Life in the village is totally different from my life in Kombo (a tourist area around the ocean). I am so grateful that I can help these people with access to water, banana boxes with clothes (with help from the sponsors of ‘Geef om Gambia’) and to learn the young ones a couple of English words. Most grateful I am for what they taught me during my last stay in the village.
After a day in the village, going from one side of the village to visit people to the other side to check on the garden and the borehole drilling, I was tired. The sun just went down, and I was drinking a coffee while listening to people talking and laughing in Mandinka. I speak a bit of Wolof, but Mandinka is still a mystery. Further in the village, I heard all of a sudden people screaming and singing. Slowly, someone was playing the drum; not much longer, the drumming and singing got more extreme. Before I could ask someone where the noise was coming from, I saw people from the compound gathering. Not more than a couple of minutes before everybody was busy with their daily chores. Now everybody looked really excited.
One of the younger girls told me to come with them. With the whole compound, we walked towards the sounds of drumming and singing. Not far from the compound, the whole village had gathered to dance to the sounds of the drums. The younger girl explained to me that the whole village had put money together to have this evening's entertainment. The street was transformed into their local dance club, and all the people of the village were dancing around the drummers. I was still a bit surprised. I thought about what would happen in my city in The Netherlands if drummers started playing in the middle of the street on a normal weekday evening. I think more people would call the police than really enjoy the moment. I tried to explain this to the younger girl next to me. The girls reacted: ‘Don't talk, just dance and enjoy!’ First, I didn't want to dance; I was shy. A moment later, I saw the grandmom of the family I stayed with dancing to the sounds of the drums, and I couldn't resist anymore. We danced for an hour or more together. In that moment, we didn't really watch the time and just enjoyed life.

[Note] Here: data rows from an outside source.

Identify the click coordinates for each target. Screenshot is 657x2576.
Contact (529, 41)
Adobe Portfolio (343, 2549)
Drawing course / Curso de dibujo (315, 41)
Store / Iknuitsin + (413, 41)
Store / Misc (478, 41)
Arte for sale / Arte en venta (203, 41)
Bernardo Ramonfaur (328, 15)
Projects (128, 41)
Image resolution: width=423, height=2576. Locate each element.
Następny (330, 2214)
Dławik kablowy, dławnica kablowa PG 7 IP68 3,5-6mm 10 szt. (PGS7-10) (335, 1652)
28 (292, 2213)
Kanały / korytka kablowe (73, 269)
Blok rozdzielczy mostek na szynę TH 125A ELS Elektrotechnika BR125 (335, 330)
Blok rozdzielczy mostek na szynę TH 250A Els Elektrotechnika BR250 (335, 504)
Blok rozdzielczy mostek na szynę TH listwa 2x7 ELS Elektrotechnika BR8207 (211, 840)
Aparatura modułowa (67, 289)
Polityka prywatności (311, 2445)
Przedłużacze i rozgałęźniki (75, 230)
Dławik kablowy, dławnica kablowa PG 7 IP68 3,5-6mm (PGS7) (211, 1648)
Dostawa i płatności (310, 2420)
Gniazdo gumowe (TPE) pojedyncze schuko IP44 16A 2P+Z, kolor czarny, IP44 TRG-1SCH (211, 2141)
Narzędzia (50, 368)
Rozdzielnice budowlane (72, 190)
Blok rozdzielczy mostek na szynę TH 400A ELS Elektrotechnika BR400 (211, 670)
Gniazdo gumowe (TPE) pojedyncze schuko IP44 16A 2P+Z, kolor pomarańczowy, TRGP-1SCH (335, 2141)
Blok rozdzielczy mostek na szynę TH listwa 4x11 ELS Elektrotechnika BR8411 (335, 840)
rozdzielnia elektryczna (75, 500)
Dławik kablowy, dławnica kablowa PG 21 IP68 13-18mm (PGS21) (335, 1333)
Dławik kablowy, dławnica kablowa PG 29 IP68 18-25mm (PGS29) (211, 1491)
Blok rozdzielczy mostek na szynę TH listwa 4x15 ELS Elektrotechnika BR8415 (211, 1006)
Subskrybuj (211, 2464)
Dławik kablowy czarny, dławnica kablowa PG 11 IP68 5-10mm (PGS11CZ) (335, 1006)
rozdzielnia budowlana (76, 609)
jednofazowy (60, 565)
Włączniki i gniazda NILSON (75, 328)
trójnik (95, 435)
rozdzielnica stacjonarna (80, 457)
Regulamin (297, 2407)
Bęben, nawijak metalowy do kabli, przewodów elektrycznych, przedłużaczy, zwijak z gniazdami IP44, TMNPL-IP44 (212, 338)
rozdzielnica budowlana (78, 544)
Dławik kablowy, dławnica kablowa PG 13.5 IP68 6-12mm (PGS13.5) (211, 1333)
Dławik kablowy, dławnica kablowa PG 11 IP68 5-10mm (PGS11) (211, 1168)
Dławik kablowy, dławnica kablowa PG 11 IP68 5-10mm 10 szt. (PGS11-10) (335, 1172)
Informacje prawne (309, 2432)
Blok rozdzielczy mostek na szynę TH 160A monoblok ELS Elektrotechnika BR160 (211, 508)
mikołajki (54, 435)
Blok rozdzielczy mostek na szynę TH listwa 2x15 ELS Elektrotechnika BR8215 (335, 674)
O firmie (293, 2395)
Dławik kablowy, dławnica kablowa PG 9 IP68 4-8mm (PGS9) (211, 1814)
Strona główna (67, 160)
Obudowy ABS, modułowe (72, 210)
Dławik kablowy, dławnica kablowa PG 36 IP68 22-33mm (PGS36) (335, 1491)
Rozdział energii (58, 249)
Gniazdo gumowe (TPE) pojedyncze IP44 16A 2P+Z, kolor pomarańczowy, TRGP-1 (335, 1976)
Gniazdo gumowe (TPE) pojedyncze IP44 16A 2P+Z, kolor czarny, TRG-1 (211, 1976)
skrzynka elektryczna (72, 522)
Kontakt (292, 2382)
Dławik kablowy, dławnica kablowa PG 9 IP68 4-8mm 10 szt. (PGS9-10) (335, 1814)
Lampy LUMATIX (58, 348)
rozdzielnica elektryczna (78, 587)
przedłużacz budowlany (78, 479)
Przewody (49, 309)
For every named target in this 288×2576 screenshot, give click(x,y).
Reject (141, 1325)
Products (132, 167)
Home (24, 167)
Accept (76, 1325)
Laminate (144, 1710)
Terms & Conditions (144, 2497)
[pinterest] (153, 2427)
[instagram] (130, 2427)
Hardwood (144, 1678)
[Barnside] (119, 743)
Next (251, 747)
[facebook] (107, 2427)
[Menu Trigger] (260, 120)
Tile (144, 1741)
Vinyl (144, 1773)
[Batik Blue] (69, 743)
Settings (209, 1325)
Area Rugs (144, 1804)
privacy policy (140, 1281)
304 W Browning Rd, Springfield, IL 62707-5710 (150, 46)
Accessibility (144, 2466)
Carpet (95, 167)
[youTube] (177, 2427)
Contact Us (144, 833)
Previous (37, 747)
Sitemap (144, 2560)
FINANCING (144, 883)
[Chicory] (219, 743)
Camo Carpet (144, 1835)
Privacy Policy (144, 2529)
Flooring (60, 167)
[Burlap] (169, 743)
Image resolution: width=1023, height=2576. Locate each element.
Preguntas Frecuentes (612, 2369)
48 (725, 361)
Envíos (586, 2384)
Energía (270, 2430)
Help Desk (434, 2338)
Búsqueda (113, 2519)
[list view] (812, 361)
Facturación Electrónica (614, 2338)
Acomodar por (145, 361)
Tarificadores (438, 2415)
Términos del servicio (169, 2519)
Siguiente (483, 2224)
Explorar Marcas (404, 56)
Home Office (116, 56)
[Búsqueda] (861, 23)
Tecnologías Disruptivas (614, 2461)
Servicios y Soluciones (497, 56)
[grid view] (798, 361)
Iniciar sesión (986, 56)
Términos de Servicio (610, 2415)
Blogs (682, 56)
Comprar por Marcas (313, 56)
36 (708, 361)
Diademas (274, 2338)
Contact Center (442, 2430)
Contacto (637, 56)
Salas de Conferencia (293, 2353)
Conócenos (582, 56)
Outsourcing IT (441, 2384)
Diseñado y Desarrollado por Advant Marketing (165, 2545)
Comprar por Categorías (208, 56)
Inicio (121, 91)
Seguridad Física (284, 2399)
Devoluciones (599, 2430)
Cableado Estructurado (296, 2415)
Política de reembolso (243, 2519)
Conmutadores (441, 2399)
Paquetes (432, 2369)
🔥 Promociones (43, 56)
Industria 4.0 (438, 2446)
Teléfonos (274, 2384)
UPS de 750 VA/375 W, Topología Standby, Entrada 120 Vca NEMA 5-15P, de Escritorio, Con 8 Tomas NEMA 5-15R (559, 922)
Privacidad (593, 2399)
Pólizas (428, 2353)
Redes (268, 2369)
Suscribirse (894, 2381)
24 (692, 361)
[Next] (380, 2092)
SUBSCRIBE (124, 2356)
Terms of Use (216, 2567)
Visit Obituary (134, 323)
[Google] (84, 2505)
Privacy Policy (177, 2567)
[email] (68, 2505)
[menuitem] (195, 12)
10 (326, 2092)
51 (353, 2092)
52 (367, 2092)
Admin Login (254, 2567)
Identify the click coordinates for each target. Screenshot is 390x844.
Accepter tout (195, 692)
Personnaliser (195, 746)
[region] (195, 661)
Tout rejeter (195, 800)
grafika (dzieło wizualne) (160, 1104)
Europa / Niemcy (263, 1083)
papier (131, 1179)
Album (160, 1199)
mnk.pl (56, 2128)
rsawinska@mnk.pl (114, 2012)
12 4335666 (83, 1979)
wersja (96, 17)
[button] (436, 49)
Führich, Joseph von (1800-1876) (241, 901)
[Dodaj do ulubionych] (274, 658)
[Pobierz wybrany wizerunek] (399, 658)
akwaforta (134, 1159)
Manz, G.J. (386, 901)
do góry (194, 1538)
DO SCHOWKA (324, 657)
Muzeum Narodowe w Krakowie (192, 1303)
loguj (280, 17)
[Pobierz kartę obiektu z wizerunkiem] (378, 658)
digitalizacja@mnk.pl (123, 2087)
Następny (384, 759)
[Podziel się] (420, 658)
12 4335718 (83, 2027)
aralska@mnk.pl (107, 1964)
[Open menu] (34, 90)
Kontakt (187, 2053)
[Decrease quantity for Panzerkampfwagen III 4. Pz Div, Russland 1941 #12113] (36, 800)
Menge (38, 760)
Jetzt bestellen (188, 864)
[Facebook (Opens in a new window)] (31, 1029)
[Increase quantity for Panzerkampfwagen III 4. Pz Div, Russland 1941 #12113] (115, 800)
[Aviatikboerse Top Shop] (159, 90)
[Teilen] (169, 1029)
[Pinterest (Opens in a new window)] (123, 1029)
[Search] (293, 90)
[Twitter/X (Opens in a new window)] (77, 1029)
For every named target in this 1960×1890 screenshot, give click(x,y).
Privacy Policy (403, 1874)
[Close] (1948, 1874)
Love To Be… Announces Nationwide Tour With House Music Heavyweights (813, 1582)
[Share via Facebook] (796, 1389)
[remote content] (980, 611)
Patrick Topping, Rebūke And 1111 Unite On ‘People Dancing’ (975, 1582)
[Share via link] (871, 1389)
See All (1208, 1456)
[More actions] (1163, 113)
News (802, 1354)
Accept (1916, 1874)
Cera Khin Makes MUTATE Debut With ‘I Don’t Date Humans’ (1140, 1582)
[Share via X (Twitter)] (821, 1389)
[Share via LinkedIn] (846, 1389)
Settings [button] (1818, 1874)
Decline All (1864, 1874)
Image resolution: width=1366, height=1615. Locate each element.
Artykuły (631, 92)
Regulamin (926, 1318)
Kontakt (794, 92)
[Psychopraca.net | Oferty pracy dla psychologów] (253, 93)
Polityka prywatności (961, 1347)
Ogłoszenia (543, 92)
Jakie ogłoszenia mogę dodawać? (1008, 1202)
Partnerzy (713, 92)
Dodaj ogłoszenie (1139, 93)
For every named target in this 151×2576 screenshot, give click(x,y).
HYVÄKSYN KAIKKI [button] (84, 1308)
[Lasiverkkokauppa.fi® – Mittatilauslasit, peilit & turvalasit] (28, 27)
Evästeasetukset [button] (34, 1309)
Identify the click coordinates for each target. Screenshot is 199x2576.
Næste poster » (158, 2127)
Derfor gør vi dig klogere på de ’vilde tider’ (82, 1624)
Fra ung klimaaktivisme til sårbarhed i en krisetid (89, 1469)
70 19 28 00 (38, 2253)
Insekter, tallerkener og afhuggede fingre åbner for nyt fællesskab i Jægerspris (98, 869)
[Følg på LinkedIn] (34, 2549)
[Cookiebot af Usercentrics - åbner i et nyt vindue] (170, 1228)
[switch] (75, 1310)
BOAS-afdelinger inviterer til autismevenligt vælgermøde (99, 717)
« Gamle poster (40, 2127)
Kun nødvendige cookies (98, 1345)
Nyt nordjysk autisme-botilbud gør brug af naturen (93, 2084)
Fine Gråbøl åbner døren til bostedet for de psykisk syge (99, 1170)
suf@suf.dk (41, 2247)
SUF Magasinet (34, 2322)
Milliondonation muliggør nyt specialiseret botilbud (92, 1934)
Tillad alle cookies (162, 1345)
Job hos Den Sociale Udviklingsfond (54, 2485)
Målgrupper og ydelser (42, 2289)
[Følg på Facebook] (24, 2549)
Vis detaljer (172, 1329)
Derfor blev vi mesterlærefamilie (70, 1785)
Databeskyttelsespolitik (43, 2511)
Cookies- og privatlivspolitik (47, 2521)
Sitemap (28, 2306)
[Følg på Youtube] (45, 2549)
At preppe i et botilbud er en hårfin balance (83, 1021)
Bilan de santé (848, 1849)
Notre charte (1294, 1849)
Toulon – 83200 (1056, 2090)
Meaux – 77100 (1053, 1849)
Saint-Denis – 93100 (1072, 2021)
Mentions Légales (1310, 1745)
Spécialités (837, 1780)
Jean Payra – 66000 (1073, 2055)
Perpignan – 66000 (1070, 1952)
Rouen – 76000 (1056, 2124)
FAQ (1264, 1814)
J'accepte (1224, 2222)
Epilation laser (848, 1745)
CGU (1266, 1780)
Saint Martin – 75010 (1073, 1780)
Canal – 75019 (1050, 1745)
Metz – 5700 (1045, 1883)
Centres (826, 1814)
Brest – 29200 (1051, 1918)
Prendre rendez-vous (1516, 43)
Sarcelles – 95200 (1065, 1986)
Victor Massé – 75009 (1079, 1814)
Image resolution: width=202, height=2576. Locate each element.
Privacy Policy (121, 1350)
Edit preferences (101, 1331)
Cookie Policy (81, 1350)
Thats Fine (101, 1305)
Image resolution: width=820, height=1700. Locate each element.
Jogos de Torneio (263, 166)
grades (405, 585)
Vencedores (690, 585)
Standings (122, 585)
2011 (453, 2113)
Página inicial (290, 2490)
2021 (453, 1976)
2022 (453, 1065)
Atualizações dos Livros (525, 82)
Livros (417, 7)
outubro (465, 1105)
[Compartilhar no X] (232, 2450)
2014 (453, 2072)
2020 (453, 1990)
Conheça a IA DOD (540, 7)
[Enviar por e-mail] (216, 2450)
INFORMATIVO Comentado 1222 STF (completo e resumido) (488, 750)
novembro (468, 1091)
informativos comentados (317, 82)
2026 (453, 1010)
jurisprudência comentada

It was a miracle moment to see the joy of the women when they saw that the water came out of the solar-powered water tap with a lot of pressure. Nevertheless, I think for me the random dancing in the middle of the street was one of the most miraculous moments in my life I have ever experienced. I was taught by this experience that you don't need to wait for a big event to happen, but that you just (when you need it or randomly) have to put on the music and dance like nobody is watching. This miracle moment clicked in my mind again while looking through all the wedding dresses. It is a really big thing for me that my dad finally found someone he wants to spend the rest of his life with. That he wants to say yes, and that they want to do that surrounded by all the people they love. Their wedding will be a remarkable event. Oh yes, we will enjoy and dance. My present to them will be the lesson the little girl has taught me in the village: Just dance and enjoy! To my dad, his soon-to-be wife and all of you who want to read my blogs: When you feel stressed, when you feel irritated or (not) happy, just put on your favourite music and dance like nobody is watching.